- _Exercise directions_
Copy each line of the data below with the word "computer".
-- Data supplied follows --
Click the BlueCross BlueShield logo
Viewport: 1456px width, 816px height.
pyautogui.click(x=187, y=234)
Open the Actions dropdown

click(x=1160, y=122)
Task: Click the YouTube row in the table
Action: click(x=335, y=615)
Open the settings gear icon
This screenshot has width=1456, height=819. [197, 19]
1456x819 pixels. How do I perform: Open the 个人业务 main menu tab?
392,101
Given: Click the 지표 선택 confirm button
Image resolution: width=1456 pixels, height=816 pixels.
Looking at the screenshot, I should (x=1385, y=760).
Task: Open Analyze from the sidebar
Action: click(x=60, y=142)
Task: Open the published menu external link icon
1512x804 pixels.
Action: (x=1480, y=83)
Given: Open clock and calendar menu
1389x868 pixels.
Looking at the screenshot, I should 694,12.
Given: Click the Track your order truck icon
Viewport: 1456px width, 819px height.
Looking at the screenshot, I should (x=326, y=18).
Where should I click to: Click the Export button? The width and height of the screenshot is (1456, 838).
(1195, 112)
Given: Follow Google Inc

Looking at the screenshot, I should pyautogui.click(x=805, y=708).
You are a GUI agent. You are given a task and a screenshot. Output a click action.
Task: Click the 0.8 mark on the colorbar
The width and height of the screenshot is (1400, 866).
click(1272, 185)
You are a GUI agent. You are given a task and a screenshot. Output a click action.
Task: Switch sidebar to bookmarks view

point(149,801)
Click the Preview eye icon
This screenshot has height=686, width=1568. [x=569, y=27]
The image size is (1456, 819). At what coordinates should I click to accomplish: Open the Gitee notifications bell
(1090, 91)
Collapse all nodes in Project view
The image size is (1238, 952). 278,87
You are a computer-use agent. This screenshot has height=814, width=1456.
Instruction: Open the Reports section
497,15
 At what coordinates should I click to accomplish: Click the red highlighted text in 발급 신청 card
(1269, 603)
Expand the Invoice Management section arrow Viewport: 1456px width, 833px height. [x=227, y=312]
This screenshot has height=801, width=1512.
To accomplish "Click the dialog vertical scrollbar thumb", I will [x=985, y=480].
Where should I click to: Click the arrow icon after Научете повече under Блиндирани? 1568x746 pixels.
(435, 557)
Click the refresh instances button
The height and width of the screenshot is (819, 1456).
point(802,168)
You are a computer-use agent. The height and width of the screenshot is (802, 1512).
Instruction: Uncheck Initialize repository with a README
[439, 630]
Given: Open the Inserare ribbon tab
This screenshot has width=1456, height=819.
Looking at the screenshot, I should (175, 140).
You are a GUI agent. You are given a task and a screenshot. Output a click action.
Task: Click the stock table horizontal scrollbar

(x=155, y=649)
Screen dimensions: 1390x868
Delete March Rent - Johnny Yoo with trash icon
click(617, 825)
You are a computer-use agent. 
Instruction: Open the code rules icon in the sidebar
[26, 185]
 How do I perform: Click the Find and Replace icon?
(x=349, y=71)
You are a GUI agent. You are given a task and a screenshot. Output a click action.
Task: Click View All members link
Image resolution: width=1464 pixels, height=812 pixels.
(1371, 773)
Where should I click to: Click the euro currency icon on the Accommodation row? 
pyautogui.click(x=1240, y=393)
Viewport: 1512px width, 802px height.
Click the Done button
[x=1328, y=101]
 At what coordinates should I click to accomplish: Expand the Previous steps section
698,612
-- Data supplied concluded --
- _Written solution_
You are a computer-use agent. This screenshot has height=814, width=1456.
You are a computer-use agent. The height and width of the screenshot is (802, 1512).
You are a computer-use agent. 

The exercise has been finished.